• Requirement:
Using the article below on Padma Lakshmi leaving Top Chef, explain in one to three sentences why she wants to prioritize Taste the Nation.

>> begin Text shown

Padma Lakshmi is leaving Top Chef. Getty Images/Dia Dipasupil

Five takeaways from a new Los Angeles Times interview with the beloved Top Chef host

After 19 seasons with Bravo’s ever-enduring Top Chef, Padma Lakshmi announced last week that it’s her turn to pack her knives and go. Her departure, following the show’s 20th season, marked the end of an era in modern food television.

Though she has been nominated for multiple Emmy awards for her work, Lakshmi wasn’t always synonymous with Top Chef (its first season was hosted by Katie Lee Biegel). Still, her culinary knowledge paired with her overall charm made her the show’s heart, even more so than celebrity chef Tom Colicchio or recurring Top Chef alums like Kristen Kish and Richard Blais. As Alison Herman writes for Variety, Lakshmi sold the series figuratively with her personality and knowledge, but also literally, with her knack for handling the show’s product placement without distracting from the drama on screen.

After a divisive recent season, multiple critics have noted that Top Chef now finds itself in a bit of an existential dilemma. In a candid and wide-ranging new interview with Ashley Lee of the Los Angeles Times — and the first to directly address her departure — Lakshmi divulged her reasons for leaving the hit show, spilled some hot gossip, and left us with plenty to look forward to regarding her future in the food world. Here are five important takeaways from the conversation:

She wants to prioritize Taste the Nation.

Lakshmi’s culture-focused food show — the second season of which hit Hulu last month — “consumes me in the best way, intellectually, spiritually, creatively, and I just want to keep making it,” Lakshmi tells the Times. Unlike the structured nature of Top Chef, which requires Lakshmi to “facilitate other people’s opinions […] often at the expense of sharing [her] own,” Taste the Nation allows her to be her “full self.” It also offers her the huge privilege of creative control, she notes.

She wasn’t always taken seriously.

She acknowledged to the Times that she had been dismissed by chefs on the show, but didn’t elaborate further. As Herman writes in Variety, early press about Lakshmi’s role on Top Chef was “openly, or at least implicitly, sexist,” reducing Lakshmi to her appearance or her relationships. One moment of validation came from chef Eric Ripert, who Lakshmi says told her: “Just because you have not worked in the back of a restaurant, don’t think that you don’t belong.”

She cares about the contestants.

>> end Text shown
>> begin Records shown

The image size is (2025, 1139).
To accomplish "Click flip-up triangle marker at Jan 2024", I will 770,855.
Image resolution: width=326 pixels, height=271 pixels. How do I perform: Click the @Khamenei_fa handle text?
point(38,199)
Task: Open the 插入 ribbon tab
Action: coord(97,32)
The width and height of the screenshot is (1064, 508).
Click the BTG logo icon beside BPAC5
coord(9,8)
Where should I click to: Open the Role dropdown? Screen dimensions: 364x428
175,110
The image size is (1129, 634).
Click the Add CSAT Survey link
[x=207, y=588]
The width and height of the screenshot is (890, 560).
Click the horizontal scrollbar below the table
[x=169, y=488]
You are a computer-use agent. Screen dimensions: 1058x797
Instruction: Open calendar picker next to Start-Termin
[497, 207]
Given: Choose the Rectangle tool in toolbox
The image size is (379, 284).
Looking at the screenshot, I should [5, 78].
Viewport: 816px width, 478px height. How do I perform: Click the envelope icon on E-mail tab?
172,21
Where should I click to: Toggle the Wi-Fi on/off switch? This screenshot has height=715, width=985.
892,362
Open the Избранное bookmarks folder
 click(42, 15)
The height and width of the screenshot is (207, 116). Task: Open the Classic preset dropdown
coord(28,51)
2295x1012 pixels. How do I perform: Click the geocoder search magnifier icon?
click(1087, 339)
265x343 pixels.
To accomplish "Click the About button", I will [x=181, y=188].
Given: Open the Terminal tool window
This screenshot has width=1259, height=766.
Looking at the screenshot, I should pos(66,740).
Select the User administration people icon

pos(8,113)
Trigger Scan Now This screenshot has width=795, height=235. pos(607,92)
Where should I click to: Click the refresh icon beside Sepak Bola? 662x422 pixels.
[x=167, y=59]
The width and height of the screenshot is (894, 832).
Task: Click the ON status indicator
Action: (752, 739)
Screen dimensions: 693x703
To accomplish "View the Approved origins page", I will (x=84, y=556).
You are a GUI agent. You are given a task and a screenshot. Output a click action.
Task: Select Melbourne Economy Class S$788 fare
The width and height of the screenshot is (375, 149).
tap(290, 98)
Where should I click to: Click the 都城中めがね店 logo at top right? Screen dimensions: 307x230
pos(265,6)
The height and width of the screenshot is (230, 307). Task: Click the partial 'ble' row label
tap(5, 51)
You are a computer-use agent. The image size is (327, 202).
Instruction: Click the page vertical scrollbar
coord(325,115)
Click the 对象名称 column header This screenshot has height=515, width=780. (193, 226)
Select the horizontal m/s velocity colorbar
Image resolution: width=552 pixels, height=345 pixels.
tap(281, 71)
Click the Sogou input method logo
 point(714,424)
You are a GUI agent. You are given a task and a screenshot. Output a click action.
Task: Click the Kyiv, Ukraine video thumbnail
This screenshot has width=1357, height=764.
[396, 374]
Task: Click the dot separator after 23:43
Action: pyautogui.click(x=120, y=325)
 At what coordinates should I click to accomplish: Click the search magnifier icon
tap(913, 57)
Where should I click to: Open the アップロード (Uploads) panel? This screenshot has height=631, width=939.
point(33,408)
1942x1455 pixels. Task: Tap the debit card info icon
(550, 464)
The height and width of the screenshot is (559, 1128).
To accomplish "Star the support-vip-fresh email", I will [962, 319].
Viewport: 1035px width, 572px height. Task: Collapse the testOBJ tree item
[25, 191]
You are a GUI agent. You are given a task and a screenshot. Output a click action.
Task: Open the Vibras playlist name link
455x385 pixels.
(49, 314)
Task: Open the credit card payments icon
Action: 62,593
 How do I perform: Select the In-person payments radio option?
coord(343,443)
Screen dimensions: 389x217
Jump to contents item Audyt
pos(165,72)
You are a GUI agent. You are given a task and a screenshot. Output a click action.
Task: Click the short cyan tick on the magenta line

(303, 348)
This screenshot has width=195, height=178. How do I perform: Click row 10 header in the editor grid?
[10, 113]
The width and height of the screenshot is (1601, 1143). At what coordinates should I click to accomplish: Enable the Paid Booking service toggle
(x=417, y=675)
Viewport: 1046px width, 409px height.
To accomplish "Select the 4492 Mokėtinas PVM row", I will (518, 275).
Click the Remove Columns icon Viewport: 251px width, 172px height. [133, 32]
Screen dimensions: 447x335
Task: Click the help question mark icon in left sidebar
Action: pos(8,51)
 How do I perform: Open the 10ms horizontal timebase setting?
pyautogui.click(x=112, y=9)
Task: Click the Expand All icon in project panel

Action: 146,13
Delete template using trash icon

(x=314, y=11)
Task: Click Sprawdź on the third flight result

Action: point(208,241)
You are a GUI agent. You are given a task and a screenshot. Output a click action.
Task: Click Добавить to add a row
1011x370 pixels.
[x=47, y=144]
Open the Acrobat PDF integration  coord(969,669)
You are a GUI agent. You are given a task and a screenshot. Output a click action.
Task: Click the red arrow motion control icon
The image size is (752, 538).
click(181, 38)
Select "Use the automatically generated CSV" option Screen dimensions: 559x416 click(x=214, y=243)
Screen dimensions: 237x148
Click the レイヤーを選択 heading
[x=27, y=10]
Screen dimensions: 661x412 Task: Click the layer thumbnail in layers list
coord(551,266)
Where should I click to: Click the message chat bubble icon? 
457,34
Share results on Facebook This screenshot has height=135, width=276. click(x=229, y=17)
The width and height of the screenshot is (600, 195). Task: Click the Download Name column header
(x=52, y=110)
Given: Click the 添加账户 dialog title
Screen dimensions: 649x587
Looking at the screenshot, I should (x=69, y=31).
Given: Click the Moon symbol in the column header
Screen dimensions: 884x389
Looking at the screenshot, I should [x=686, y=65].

>> end Records shown

• Task solution:
Lakshmi says Taste the Nation "consumes me in the best way, intellectually, spiritually, creatively," and she wants to keep making it. Top Chef requires her to facilitate other people's opinions, often at the expense of sharing her own, but Taste the Nation lets her be her "full self" and gives her creative control.